── Exercise material
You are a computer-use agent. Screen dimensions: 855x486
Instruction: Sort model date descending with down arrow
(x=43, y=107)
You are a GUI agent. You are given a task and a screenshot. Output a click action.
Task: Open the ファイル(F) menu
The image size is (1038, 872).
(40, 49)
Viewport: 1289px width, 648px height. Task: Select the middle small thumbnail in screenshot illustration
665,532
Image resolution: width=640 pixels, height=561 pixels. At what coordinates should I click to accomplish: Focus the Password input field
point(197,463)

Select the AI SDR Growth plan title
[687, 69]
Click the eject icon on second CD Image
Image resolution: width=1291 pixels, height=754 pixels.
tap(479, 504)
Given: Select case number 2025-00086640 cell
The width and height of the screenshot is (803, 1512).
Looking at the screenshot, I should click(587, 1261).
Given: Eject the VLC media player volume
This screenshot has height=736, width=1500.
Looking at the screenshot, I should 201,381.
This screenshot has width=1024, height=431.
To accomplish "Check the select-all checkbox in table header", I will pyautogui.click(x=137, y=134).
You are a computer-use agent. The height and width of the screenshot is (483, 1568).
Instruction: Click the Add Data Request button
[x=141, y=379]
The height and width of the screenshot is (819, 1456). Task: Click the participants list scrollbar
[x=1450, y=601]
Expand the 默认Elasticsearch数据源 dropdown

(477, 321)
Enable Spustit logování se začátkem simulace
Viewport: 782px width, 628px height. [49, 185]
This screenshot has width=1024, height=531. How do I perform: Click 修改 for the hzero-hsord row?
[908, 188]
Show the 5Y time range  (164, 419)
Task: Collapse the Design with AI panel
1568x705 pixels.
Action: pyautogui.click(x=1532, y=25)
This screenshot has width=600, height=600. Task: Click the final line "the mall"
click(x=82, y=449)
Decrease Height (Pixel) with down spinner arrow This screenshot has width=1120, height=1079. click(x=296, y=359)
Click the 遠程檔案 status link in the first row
────
About this exercise:
In the listing above, transcribe exactly everything from the line containing "Instruction: Sort model" down to the line containing "Given: Eject the VLC media player volume", including both and nothing more.

Result for this exercise:
Instruction: Sort model date descending with down arrow
(x=43, y=107)
You are a GUI agent. You are given a task and a screenshot. Output a click action.
Task: Open the ファイル(F) menu
The image size is (1038, 872).
(40, 49)
Viewport: 1289px width, 648px height. Task: Select the middle small thumbnail in screenshot illustration
665,532
Image resolution: width=640 pixels, height=561 pixels. At what coordinates should I click to accomplish: Focus the Password input field
point(197,463)

Select the AI SDR Growth plan title
[687, 69]
Click the eject icon on second CD Image
Image resolution: width=1291 pixels, height=754 pixels.
tap(479, 504)
Given: Select case number 2025-00086640 cell
The width and height of the screenshot is (803, 1512).
Looking at the screenshot, I should click(587, 1261).
Given: Eject the VLC media player volume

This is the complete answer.